Items from a dataset:
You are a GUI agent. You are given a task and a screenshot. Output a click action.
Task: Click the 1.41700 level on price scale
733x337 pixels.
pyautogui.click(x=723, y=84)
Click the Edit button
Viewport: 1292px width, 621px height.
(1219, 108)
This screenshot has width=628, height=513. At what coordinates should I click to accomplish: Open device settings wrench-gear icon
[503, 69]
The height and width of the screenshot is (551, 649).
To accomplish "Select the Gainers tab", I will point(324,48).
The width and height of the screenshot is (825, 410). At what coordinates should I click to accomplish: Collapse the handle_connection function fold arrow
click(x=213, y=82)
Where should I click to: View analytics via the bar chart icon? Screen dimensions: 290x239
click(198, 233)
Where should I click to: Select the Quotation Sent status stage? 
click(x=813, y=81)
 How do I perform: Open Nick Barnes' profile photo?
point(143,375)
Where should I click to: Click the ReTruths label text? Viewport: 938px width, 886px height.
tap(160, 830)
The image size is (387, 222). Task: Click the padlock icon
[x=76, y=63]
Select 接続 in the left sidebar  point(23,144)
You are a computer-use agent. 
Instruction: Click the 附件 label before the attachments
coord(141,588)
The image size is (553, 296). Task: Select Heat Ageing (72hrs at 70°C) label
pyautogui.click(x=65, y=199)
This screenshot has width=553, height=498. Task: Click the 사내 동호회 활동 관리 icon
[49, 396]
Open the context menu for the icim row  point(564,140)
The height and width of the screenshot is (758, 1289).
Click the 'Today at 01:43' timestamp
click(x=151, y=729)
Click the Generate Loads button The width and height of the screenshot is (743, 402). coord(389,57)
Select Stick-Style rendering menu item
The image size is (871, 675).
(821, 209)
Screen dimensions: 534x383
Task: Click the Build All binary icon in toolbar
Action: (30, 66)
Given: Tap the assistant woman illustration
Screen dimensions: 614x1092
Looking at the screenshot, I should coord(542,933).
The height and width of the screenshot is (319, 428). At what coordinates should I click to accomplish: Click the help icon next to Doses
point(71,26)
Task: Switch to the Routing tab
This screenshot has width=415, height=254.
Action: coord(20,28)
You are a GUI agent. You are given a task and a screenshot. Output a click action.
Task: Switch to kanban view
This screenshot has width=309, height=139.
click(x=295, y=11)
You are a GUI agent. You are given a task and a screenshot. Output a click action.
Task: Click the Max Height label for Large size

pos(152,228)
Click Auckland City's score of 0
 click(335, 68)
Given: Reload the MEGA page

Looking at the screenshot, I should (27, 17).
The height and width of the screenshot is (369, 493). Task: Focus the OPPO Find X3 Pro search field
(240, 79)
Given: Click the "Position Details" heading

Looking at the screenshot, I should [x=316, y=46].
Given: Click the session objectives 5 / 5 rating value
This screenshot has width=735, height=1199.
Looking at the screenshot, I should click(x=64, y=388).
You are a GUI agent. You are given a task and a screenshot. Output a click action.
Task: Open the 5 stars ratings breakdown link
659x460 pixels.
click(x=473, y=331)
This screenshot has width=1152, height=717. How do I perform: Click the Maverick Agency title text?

Given instruction: Reproduce the material from its start through the line holding "click(x=213, y=82)", inclusive, switching "Gainers" to "Losers" and leaving everything else unchanged.

Answer to this task:
You are a GUI agent. You are given a task and a screenshot. Output a click action.
Task: Click the 1.41700 level on price scale
733x337 pixels.
pyautogui.click(x=723, y=84)
Click the Edit button
Viewport: 1292px width, 621px height.
(1219, 108)
This screenshot has width=628, height=513. At what coordinates should I click to accomplish: Open device settings wrench-gear icon
[503, 69]
The height and width of the screenshot is (551, 649).
To accomplish "Select the Losers tab", I will point(324,48).
The width and height of the screenshot is (825, 410). At what coordinates should I click to accomplish: Collapse the handle_connection function fold arrow
click(x=213, y=82)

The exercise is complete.